Кабинет
Анна Аликевич

Пироги с таком или с капустой

(Алексей Кубрик. Вариант старого)

Алексей Кубрик. Вариант старого. М., «Пироскаф», 2024. 70 стр.

 

Когда мы думаем об Алексее Кубрике, то сразу вспоминаем, что это в расцвете своем веселый поэт, но не как одиозный Олег Григорьев, разумеется. А еще размышляем о том, что он прожил относительно долгую для лирика, но достаточно незаметную в медийном смысле жизнь, кажущуюся небогатой событиями. Его молодость пришлась на «пересменку» восьмидесятых, когда волнения стадионов уже поутихли, многое из того, что при развитом социализме было категорически нельзя, начало потихоньку выходить на свет, но в то же время до всплеска нулевых было еще далеко. Таким образом, он попал в своего рода историческое затишье в поэтическом отношении, не состоял в неформальных литобъединениях, в официальном пространстве фигурировал редко, производя впечатление обособленности. Преподаватель Лицея при ВШЭ и мыслитель, Кубрик написал не очень-то много, на радость подрастающему поколению клипа, и возможно, его не ждет «простонародная любовь», но зато над ним еще посмеется интеллигент. Если говорить серьезно, то последняя книга поэта, «дитя старости», сданное в печать год назад, вышла практически одновременно с его уходом, лишь по счастливой случайности (хотя в данном случае это звучит неуместно) автор успел ее завершить уже в госпитале. Называется она «Вариант старого» — и это можно понять как дополненное переиздание, выборку из предыдущих книг (отчасти это верно), но и как шутку, учитывая юмористическую ипостась поэта: «вариант старого человека», ведь лирический герой — это в каком-то смысле двойник автора. Словесная тень остается с нами, в то время как физический человек уходит, и книга как раз об этом, о раздвоении мастера.

 

Одна бело-чёрная крыса по имени Фуфа

говорила мне, таская орехи в диван:

ну посиди хоть немного, спой наше лихо на ухо,

я ведь знаю, ты добрый, даже когда не пьян.

Представляешь: пустыня, дверь, а за нею бабочки рая,

Ну так вот, этим бабочкам привет от нашего всё.

Входит муж. Из тысячеоких сараев

ты не выберешь тот, где хрипит чужое-своё.

━━━━━━

ЗАДАНИЯ –
A: Приведите из рецензии без изменений фрагмент, который начинается со слов «говорила мне, таская» и заканчивается словами «где хрипит чужое-своё.».
B: Ответьте по рецензии на вопросы, каждый ответ запишите с новой строки с той же пометкой.
(i) В каком издательстве вышла книга «Вариант старого»?
(ii) Где, согласно рецензии, преподавал Алексей Кубрик?
(iii) Как зовут крысу в стихотворении, приведенном в рецензии?
Для ответов используйте только рецензию.

ИСХОДНЫЕ СТРОКИ –
━━━━━━

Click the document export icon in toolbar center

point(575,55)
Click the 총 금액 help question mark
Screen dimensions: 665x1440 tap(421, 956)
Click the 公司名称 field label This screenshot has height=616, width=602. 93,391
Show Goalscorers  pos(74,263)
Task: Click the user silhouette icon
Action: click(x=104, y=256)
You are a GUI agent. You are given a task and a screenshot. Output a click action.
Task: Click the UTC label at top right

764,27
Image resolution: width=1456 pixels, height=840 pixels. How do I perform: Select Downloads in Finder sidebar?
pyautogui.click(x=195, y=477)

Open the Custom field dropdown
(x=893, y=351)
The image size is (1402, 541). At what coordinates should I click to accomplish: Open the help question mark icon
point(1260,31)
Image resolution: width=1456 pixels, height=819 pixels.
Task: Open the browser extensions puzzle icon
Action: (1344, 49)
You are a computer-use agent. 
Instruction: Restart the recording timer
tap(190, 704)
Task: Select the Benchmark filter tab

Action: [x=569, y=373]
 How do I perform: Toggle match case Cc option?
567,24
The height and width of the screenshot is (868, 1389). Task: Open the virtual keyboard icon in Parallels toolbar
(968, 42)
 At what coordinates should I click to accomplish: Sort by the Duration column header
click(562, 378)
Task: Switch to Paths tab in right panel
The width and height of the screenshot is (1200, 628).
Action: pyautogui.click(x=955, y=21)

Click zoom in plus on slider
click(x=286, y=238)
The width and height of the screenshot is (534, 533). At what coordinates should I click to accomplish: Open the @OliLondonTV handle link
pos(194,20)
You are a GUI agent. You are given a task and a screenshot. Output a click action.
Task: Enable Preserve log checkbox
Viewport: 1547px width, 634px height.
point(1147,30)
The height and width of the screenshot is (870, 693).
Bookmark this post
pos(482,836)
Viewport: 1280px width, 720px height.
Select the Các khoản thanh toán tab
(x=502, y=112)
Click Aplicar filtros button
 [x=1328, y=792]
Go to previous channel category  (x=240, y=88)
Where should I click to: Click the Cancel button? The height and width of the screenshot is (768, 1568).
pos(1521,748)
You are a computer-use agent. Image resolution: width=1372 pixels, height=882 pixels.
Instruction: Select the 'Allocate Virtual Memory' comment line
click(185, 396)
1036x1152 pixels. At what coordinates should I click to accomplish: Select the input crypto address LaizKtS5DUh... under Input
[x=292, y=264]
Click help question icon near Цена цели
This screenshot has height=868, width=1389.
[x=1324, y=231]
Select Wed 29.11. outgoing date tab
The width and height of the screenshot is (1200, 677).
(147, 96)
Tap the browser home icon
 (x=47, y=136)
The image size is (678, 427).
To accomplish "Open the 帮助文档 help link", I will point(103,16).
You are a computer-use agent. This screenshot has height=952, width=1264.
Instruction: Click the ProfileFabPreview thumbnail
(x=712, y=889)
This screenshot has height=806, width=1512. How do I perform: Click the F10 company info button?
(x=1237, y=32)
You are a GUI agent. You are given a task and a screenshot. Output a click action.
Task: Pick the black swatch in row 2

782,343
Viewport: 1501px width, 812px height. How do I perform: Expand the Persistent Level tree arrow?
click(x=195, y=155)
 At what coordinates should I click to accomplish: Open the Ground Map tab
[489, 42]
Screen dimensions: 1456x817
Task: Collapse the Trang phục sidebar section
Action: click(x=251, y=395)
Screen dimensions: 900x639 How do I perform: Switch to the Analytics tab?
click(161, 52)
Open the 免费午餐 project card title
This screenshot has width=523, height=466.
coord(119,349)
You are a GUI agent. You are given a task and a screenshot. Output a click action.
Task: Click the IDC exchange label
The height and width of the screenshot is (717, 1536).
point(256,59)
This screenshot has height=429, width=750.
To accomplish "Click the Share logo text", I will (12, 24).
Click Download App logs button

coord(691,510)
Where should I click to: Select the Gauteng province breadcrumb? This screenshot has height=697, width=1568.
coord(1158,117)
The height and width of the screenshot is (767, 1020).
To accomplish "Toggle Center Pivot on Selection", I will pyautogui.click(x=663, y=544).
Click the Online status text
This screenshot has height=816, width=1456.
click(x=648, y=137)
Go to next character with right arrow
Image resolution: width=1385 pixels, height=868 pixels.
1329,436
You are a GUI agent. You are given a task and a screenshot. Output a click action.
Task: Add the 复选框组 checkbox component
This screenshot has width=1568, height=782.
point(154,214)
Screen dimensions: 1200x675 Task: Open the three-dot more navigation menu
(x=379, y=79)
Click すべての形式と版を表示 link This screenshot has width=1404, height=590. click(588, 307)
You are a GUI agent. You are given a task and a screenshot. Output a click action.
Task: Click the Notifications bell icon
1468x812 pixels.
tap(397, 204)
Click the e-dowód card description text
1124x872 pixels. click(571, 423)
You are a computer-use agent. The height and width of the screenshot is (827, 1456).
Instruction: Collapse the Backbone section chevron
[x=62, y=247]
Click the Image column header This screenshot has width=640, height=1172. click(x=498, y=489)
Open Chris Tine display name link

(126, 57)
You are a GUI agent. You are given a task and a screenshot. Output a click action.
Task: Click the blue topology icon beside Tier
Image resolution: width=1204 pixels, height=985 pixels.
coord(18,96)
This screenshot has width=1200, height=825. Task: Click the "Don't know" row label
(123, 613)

━━━━━━

ОТВЕТЫ К ЗАДАНИЯМ –
A:
говорила мне, таская орехи в диван:

ну посиди хоть немного, спой наше лихо на ухо,

я ведь знаю, ты добрый, даже когда не пьян.

Представляешь: пустыня, дверь, а за нею бабочки рая,

Ну так вот, этим бабочкам привет от нашего всё.

Входит муж. Из тысячеоких сараев

ты не выберешь тот, где хрипит чужое-своё.

B:
(i) В издательстве «Пироскаф».
(ii) В Лицее при ВШЭ.
(iii) Фуфа.